By linking to The Mahablog in my previous post, I started a discussion with the Maha and her commenters. The basic gist of this conversation began like this:
Maja: Teabaggers don’t actually have a cause, just a lot of resentments; and their slogans and symbols are displays of tribal dominance only. Most teabaggers have no idea what the slogans and symbols mean.
Me: That is a mischaracterization of tea party types and/or Restoring Honor Rally attendees.
Maja: No it isn’t.
Me: Yes it is.
Illuminating discussion, is it not? Ha ha. If you want more specifics, follow the links.
After a couple of days, I reckon curiosity has killed this cat, for I went back to the Mahablog to see what else was said on that string. Oh sure, I found more insults (are you really calling me chicken because I didn’t watch that video?), but I also found appreciation for my civility, and some sincere enough questions.
Questions worth trying to answer.
First, the easy ones: “Why is anger a hobby now?”
Sorry for the confusion here. By hobby, I was referring to my blogging. I mean, really. What with my association with libertarianism, the tea party movement (“TPM”), and/or anything Glenn Beck, you should know that anger is not my hobby, but a full-time job! Ha.

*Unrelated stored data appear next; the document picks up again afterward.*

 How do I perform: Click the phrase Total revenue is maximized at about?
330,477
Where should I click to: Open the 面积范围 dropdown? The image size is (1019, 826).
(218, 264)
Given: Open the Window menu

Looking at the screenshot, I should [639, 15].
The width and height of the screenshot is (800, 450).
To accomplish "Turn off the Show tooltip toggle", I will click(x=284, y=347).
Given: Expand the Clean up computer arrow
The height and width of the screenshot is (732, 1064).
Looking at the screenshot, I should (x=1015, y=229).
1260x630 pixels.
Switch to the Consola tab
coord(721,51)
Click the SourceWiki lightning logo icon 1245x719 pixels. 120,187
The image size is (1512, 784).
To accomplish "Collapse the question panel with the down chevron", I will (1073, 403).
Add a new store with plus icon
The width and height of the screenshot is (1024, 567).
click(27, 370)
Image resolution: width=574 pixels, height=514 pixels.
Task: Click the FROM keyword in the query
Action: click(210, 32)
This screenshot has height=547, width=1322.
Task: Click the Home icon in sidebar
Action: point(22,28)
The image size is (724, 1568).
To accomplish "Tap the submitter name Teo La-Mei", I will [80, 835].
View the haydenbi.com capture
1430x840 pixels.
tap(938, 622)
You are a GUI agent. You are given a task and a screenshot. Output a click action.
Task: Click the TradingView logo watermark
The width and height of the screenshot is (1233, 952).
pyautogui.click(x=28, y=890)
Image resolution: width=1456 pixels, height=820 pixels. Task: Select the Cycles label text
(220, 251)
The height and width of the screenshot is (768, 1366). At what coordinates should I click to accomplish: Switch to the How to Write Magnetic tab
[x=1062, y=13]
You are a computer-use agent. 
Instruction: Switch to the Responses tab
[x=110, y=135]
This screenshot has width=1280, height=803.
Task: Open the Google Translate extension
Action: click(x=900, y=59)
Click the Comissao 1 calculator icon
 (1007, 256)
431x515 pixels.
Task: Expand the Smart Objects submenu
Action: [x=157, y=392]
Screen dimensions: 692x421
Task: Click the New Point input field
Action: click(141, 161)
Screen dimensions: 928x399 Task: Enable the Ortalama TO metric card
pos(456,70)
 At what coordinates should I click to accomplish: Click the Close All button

“Where are your links to these ‘specifics’? Why don’t you care about facts?”
I am far, far too angry to bother with links, or care about facts.
“For the millionth time, where were you when G.W. Bush and his administration were wrecking the country?”
Me, personally? Part of the time, I was serving in the U.S. Navy and unable to criticize my boss. (It’s like, a rule or something.) As for the rest of the time, I admit it: I was neglecting my civic duties. Ignoring politics. Like so many people on either side, or no side, of the political spectrum, I threw my hands up in disgust and turned my back on the whole sorry mess. I also foolishly trusted that, as long as I voted for the party which had principles nearer to mine, that would be good enough.
My bad.
But my prior negligence does not invalidate my newfound diligence.
It seems like some lefties wish there were some sort of statute of limitations: “Sorry, but you weren’t politically active for five straight years of adulthood. Your activism authorization has expired.”
Okay, on to the more difficult questions:
“What I don’t know, is why the rally occurred. Why were you there?”
Me personally?
Reason #1: To prove to D.C. and the nation that I, the reasonable conservative, actually exist. That we exist, and in large numbers. Numbers larger than you previously realized. Numbers larger than we realized, prior to 12 September 2009′s Taxpayer March. Beck was right, we surround them. We just didn’t realize it at first. We were alone, and silent. But no longer. Which leads to . . .
Reason #2: to stop being silent. How many years have I held my tongue? Starting in high school, the lessons came that if you expressed a conservative view, you would be in for an attack. How often have I heard that conservatives are mean, stingy, don’t care about poor people, old people, black people, purple people eaters?
Now, these are just my personal reasons for attending. Beck had his own reasons for holding the Rally, in part to introduce his Black Robe Regiment and his 40 days and 40 nights challenge.
“What is it that made all those people get on buses and planes and come out to this event?”
A single word: fellowship. (I’ve thrown a lot of links on this post, but this one you should definitely follow.)
Some came primarily for fellowship with brothers and sisters in Christ.
But.
This is very important: some, like me, came for the fellowship with conservatives, regardless of religious beliefs. I’m talking about a big conservative tent, my peoples. Before the Obama/Reid/Pelosi trifecta, we conservatives were too easily divided into separate camps: the drug-legalizers, the religious right, the fiscal conservatives, etc.
No more. We are uniting now, in a common purpose: stopping the inexorable shift towards statism. Scott Brown, Chris Christie, and Joe Miller are only the beginning. I can see November from my house.
“What were you supporting?”
True color blindness, instead of identity politics. The free market. The idea that our rights come from God, not the government. Limitations on our ever-hungry federal government. The revival of constitutional understanding. The sanctity of life.
Plenty of facts and details in the links I’ve provided. Whether you actually absorb them is up to you, dear reader.
Finally, to get to that video that the Maja said I didn’t have the courage to address (calling me chicken worked, I watched the blumin’ thing).
I gotta help the older boy with his homework. Get some laundry done. Get them outside to play. And fed. Oh yeah, there’s a bleepin’ hurricane on the way, too. Yikes!
So I must be quick.
Where you see dummies spouting pointless platitudes, I see my friends and neighbors, doing their best on the spot. I see regular, everyday folks, talking about the deficit, about fellowship, about getting away from political rulers and back towards representative government. I see a man who knows Glenn Beck was going to introduce something new and was very interested to find out (Black Robe Regiment, etc). I also noticed that many clips were cut short, in mid-sentence even.
Suffice it to say that we are seeing things with different eyes and hearing things with different ears.
The only questions are: who is truly listening? Who is truly blind?